Forum OpenACS Q&A: Clustering parameter caching issue

Collapse
Posted by Khy H on
We have configured a cluster set with two members and ran into a scenario where updating package parameters in one node does not result with the parameter values updating in the second node.

Example below:
==========
Both cluster members are restarted and Demo instance package parameter "foo" value is "bar"

Step 10: Node 1: Application code retrieves parameter "foo" by calling parameter::get. This returns "bar"

Step 20: Node 2: Using /admin/site-map and updates the demo's "foo" parameter to "NOT bar".

Step 30: Node 1: Application code retrieves package demo's parameter "foo" by calling parameter::get . This returns "bar", expecting "NOT bar"

===========
In Step 20, the parameters are updates via the parameter::set_value. The last line of the parameter::set_value procedure calls ad_parameter_cache to delete the cache entry. In the ad_parameter_cache procedure, the delete section notifies the cluster member only if the parameter entry exists in the local nsv_dict. In scenario above (Step 20), Node 1 does not get the signal to remove the cache. We removed the local cache check to address the issue. Is this an appropriate fix? Thank you

Collapse
Posted by Gustaf Neumann on
I am just finishing some refactoring work and the posture page as discussed at the OpenACS conference and will make a setup to reproduce the results. Thanks for the good explanation, i will get to this soon.
Collapse
Posted by Gustaf Neumann on
Hi Khy H,

I was able to reproduce the issue, where a cluster node writes a new parameter value without having read its parameter value via the API before. The change is committed to the repository. Please double-check.

Many thanks for the good report.

Collapse
Posted by Jonathan Kelley on
Hi Gustaf,

I tried applying the patch in this commit to an existing 5.10.1b4 version of the acs-tcl package and found that it was not updating the cache properly for a custom package parameter.

Here is the commit I patched:
https://github.com/openacs/openacs-core/commit/c0a1cf7b98866f00608634b4df718c754f89c784

I don't see any errors in the log files and it appears to propagate the message to the cluster nodes but even the node that the parameter was changed on didn't update the cache.

If I modify the code only slightly the cache is updated properly.
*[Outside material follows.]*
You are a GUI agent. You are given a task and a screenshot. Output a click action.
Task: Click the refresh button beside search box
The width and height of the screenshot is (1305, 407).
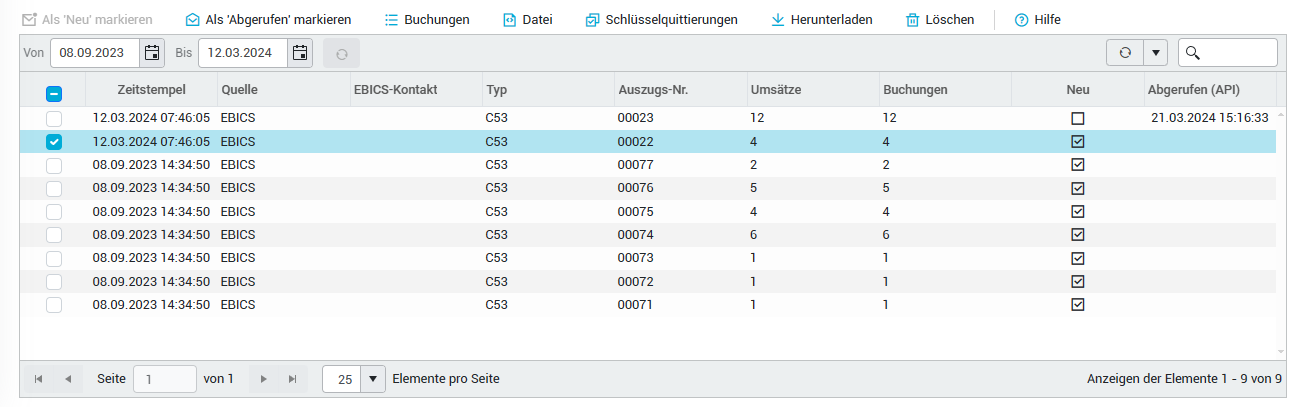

Here is the minor update I made along the same lines as Khy's initial submission.

@@ -515,9 +515,7 @@ if {[ns_config "ns/parameters" cachingmode "per-node"] eq "none"} {

} {
if {$delete_p} {
- if {[nsv_dict exists ad_param $key $parameter_name]} {
- ::acs::clusterwide nsv_dict unset ad_param $key $parameter_name
- }
+ ::acs::clusterwide nsv_dict unset ad_param $key $parameter_name
acs::per_request_cache flush -pattern acs-tcl.ad_param-$key
return
}

Any suggestions?

Collapse
Posted by Gustaf Neumann on
Jonathan,

nsv_dict unset triggers an error, when the flush happens for a different key (mostly package_ids), but not for different dict-key. If you try to flush for a new parameter of a new package, the exception is raised.

See:

% nsv_dict set ad_param 1001 k1 v1
k1 v1
% nsv_dict unset ad_param 1001 k2
k1 v1
%  nsv_dict unset ad_param 1000 k2
no such key: 1000
Have you cherry-picked the single change? Then you are probably missing the change [1].

all the best
-g

[1] https://cvs.openacs.org/browse/OpenACS/openacs-4/packages/acs-tcl/tcl/defs-procs.tcl?u=20&r1=1.81.2.30&r2=1.81.2.31

Collapse
Posted by Jonathan Kelley on
Gustaf,

Yes, I did cherry pick that single change. This additional commit resolved the issue I was seeing.

Thanks,
Jon

Collapse
Posted by Gustaf Neumann on
Great. Another instance of "silent catches considered harmful". After the release of OpenACS 5.10.1, we should clearly reduce its occurrences in the code base.